» **Your instructions**
Output all the records below, word for word.

Collection entries:
[Start of Attachment]

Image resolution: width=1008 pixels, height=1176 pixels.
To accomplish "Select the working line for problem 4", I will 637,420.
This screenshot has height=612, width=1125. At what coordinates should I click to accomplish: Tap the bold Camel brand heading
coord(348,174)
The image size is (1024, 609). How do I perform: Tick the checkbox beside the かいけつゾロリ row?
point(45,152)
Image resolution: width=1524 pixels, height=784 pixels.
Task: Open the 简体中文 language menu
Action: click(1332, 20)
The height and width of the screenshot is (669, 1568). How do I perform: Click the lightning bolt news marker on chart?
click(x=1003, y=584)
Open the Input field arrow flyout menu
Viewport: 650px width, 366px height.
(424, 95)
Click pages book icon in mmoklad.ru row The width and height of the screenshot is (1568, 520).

[End of Attachment]

» **Response**
Image resolution: width=1008 pixels, height=1176 pixels.
To accomplish "Select the working line for problem 4", I will 637,420.
This screenshot has height=612, width=1125. At what coordinates should I click to accomplish: Tap the bold Camel brand heading
coord(348,174)
The image size is (1024, 609). How do I perform: Tick the checkbox beside the かいけつゾロリ row?
point(45,152)
Image resolution: width=1524 pixels, height=784 pixels.
Task: Open the 简体中文 language menu
Action: click(1332, 20)
The height and width of the screenshot is (669, 1568). How do I perform: Click the lightning bolt news marker on chart?
click(x=1003, y=584)
Open the Input field arrow flyout menu
Viewport: 650px width, 366px height.
(424, 95)
Click pages book icon in mmoklad.ru row The width and height of the screenshot is (1568, 520).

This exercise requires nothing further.